É possível extrair prestígio do macabro e ficar muito bem na fotografia da atrocidade? Perfeitamente, basta converter a tragédia em ato promocional. Foi o que aconteceu na semana passada com o caso da criança mantida em cárcere privado sob ignominiosas torturas. A desgraça da menina tanto estarreceu a opinião pública quanto revigorou o instinto da autoridade brasileira para o vedetismo.
Durante quatro dias ela foi submetida a extenuantes sessões de “entrevistas exclusivas” para praticamente todos os veículos de comunicação. A criança foi entregue às mãos de aproveitadores e virou objeto do sensacionalismo. Depois foi levada ao exaurimento da sua intimidade em uma entrevista coletiva por meio de videoconferência na qual se confessou indisposta a repetir a mesma história. Isto às vésperas da sexta-feira da paixão.
E vejam que diligência formidável: juiz de Direito fez papel de mediador da traquitana em ação, enquanto a criança, já no pleno exercício das garantias constitucionais, era pajeada por uma psicóloga e uma assistente social. Foi espécie de operação rescaldo. A mesma videoconferência que não é apropriada ao réu preso – por ser “mecânica e insensível”, como julgou ministro do STF – serviu para expor a menina.
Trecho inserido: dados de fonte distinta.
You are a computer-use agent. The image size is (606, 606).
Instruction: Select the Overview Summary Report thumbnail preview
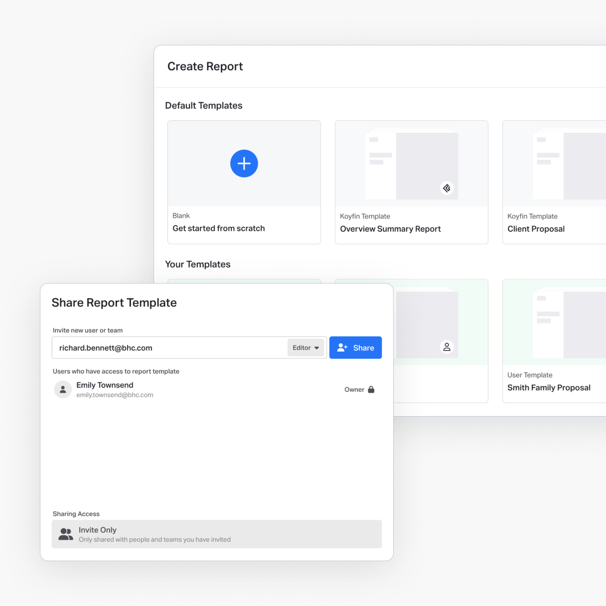(x=411, y=164)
A autoridade deve estar preparada para a administração de crises geradas por crimes de grande repercussão. Ao representante do Estado é vedada a histeria de ofício e a manifestação do lado emocional peculiar ao motorista de taxi. A situação é mais grave quando envolve vítima de 12 anos. Os mesmos altruístas que reivindicam a proteção integral dos bandidos menores de 18 anos se esqueceram que à menina, apesar de tudo que passou, ainda assistia o direito fundamental ao respeito, princípio escriturado no Estatuto da Criança e do Adolescente. Tecnicamente, ela foi de novo humilhada.
A condição ultrajante da criança deu oportunidade a verdadeira corrida ao ouro midiático. Houve análise psicanalítica telegráfica. Apelou-se à sociologia das causas sociais da violência. ONGs cidadãs se mobilizaram com propostas afirmativas. Integrante do Ministério Público correu para identificar trabalho escravo e já mensurou indenização. Magistrado, alheio ao caso concreto, despachou condenação antecipada.
No calor do acontecimento, o defensor da acusada manifestou bom-mocismo advocatício e prometeu abandonar a cliente se se confirmassem as atrocidades. Médico-legista, que não tem que comentar publicamente a perícia, teve seu quarto de página no jornal. E até se formou delegação parlamentar tutora dos direitos humanos e das minorias para acompanhar as investigações. Um espetáculo!
Não estou aqui a defender que o crime seja escamoteado. Agora, muita gente fez do infortúnio da menina pretexto à aquisição de notoriedade. Se é real que a tortura vai deixar traços indeléveis na personalidade da menina, a exposição exagerada do drama equivale à sua segunda morte e só beneficia a a autoria do delito. Ela sofreu o abandono material e intelectual, foi afogada, ingeriu excremento e teve a língua macerada por alicate.
Ganhou bicicleta, comeu macarrão e recebeu promessa de ter os estudos custeados até a faculdade. Manifestou se sentir segura com tanta atenção. Não sabe que será esquecida imediatamente. Vai descobrir também que a solicitude de alguns patronos da cidadania deve caducar antes que seus dedos sejam cicatrizados. Certamente irá se decepcionar com as autoridades quando receber tratamento de fato velho. Daí vai perceber que aquela solidariedade toda não era gratuita e foi lastimavelmente remunerada com o seu próprio sofrimento. Tiraram casquinhas na dor da menina.
Demóstenes Torres é procurador de Justiça e senador (DEM-GO).